Your instructions: Reproduce the following items verbatim, every line unchanged.

Data rows:
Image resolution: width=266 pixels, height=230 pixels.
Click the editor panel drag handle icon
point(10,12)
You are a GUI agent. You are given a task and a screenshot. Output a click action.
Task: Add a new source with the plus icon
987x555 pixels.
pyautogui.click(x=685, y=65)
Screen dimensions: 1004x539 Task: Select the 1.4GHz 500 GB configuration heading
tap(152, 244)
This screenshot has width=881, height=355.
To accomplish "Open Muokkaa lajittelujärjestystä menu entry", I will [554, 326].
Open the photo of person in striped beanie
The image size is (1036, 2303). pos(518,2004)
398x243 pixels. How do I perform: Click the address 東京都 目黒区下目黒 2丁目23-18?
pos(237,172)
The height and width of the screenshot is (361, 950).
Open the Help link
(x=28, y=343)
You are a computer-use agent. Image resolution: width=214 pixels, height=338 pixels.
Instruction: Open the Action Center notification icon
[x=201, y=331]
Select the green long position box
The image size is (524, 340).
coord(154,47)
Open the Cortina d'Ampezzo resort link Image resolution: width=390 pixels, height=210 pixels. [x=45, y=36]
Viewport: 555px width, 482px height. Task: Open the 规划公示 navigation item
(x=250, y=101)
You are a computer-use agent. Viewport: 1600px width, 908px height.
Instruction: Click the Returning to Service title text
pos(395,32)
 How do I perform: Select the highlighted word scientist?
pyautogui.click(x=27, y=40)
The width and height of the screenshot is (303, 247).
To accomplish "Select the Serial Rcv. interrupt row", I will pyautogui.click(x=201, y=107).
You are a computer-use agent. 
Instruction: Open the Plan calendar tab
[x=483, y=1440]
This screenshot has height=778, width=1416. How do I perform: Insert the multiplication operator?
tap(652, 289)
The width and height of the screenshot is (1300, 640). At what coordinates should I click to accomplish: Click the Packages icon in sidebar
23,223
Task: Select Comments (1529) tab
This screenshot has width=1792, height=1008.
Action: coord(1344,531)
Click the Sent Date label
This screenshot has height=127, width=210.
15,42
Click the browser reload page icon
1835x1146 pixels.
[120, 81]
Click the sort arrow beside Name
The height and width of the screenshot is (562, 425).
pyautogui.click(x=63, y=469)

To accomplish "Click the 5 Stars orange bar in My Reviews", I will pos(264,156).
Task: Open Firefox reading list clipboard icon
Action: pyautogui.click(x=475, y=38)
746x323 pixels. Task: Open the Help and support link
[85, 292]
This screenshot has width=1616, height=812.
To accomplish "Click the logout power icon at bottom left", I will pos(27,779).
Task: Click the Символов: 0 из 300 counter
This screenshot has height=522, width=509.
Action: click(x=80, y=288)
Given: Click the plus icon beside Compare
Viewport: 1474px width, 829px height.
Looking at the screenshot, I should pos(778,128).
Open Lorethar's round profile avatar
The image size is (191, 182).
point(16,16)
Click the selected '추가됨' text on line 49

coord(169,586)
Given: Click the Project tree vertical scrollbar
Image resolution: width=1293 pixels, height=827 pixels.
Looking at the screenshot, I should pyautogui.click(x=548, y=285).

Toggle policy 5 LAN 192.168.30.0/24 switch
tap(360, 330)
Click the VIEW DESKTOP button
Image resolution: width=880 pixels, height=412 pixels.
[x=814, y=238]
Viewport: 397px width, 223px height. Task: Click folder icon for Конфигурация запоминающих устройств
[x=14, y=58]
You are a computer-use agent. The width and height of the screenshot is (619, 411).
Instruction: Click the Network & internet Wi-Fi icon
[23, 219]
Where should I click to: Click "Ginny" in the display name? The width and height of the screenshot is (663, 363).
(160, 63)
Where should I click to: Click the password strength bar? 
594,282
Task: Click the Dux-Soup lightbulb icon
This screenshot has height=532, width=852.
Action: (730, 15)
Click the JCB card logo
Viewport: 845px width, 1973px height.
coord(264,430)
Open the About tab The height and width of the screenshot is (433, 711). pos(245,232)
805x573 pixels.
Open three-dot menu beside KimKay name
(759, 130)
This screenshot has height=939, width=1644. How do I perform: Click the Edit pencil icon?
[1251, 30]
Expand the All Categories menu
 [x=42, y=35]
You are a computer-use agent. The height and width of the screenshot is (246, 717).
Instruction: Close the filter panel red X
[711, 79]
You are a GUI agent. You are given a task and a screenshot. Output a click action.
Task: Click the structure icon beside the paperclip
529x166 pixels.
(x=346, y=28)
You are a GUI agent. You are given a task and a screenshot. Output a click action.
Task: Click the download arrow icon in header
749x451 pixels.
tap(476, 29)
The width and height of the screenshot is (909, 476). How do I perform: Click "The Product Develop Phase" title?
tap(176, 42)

Written answer:
Image resolution: width=266 pixels, height=230 pixels.
Click the editor panel drag handle icon
point(10,12)
You are a GUI agent. You are given a task and a screenshot. Output a click action.
Task: Add a new source with the plus icon
987x555 pixels.
pyautogui.click(x=685, y=65)
Screen dimensions: 1004x539 Task: Select the 1.4GHz 500 GB configuration heading
tap(152, 244)
This screenshot has width=881, height=355.
To accomplish "Open Muokkaa lajittelujärjestystä menu entry", I will [554, 326].
Open the photo of person in striped beanie
The image size is (1036, 2303). pos(518,2004)
398x243 pixels. How do I perform: Click the address 東京都 目黒区下目黒 2丁目23-18?
pos(237,172)
The height and width of the screenshot is (361, 950).
Open the Help link
(x=28, y=343)
You are a computer-use agent. Image resolution: width=214 pixels, height=338 pixels.
Instruction: Open the Action Center notification icon
[x=201, y=331]
Select the green long position box
The image size is (524, 340).
coord(154,47)
Open the Cortina d'Ampezzo resort link Image resolution: width=390 pixels, height=210 pixels. [x=45, y=36]
Viewport: 555px width, 482px height. Task: Open the 规划公示 navigation item
(x=250, y=101)
You are a computer-use agent. Viewport: 1600px width, 908px height.
Instruction: Click the Returning to Service title text
pos(395,32)
 How do I perform: Select the highlighted word scientist?
pyautogui.click(x=27, y=40)
The width and height of the screenshot is (303, 247).
To accomplish "Select the Serial Rcv. interrupt row", I will pyautogui.click(x=201, y=107).
You are a computer-use agent. 
Instruction: Open the Plan calendar tab
[x=483, y=1440]
This screenshot has height=778, width=1416. How do I perform: Insert the multiplication operator?
tap(652, 289)
The width and height of the screenshot is (1300, 640). At what coordinates should I click to accomplish: Click the Packages icon in sidebar
23,223
Task: Select Comments (1529) tab
This screenshot has width=1792, height=1008.
Action: coord(1344,531)
Click the Sent Date label
This screenshot has height=127, width=210.
15,42
Click the browser reload page icon
1835x1146 pixels.
[120, 81]
Click the sort arrow beside Name
The height and width of the screenshot is (562, 425).
pyautogui.click(x=63, y=469)

To accomplish "Click the 5 Stars orange bar in My Reviews", I will pos(264,156).
Task: Open Firefox reading list clipboard icon
Action: pyautogui.click(x=475, y=38)
746x323 pixels. Task: Open the Help and support link
[85, 292]
This screenshot has width=1616, height=812.
To accomplish "Click the logout power icon at bottom left", I will pos(27,779).
Task: Click the Символов: 0 из 300 counter
This screenshot has height=522, width=509.
Action: click(x=80, y=288)
Given: Click the plus icon beside Compare
Viewport: 1474px width, 829px height.
Looking at the screenshot, I should pos(778,128).
Open Lorethar's round profile avatar
The image size is (191, 182).
point(16,16)
Click the selected '추가됨' text on line 49

coord(169,586)
Given: Click the Project tree vertical scrollbar
Image resolution: width=1293 pixels, height=827 pixels.
Looking at the screenshot, I should pyautogui.click(x=548, y=285).

Toggle policy 5 LAN 192.168.30.0/24 switch
tap(360, 330)
Click the VIEW DESKTOP button
Image resolution: width=880 pixels, height=412 pixels.
[x=814, y=238]
Viewport: 397px width, 223px height. Task: Click folder icon for Конфигурация запоминающих устройств
[x=14, y=58]
You are a computer-use agent. The width and height of the screenshot is (619, 411).
Instruction: Click the Network & internet Wi-Fi icon
[23, 219]
Where should I click to: Click "Ginny" in the display name? The width and height of the screenshot is (663, 363).
(160, 63)
Where should I click to: Click the password strength bar? 
594,282
Task: Click the Dux-Soup lightbulb icon
This screenshot has height=532, width=852.
Action: (730, 15)
Click the JCB card logo
Viewport: 845px width, 1973px height.
coord(264,430)
Open the About tab The height and width of the screenshot is (433, 711). pos(245,232)
805x573 pixels.
Open three-dot menu beside KimKay name
(759, 130)
This screenshot has height=939, width=1644. How do I perform: Click the Edit pencil icon?
[1251, 30]
Expand the All Categories menu
 [x=42, y=35]
You are a computer-use agent. The height and width of the screenshot is (246, 717).
Instruction: Close the filter panel red X
[711, 79]
You are a GUI agent. You are given a task and a screenshot. Output a click action.
Task: Click the structure icon beside the paperclip
529x166 pixels.
(x=346, y=28)
You are a GUI agent. You are given a task and a screenshot. Output a click action.
Task: Click the download arrow icon in header
749x451 pixels.
tap(476, 29)
The width and height of the screenshot is (909, 476). How do I perform: Click "The Product Develop Phase" title?
tap(176, 42)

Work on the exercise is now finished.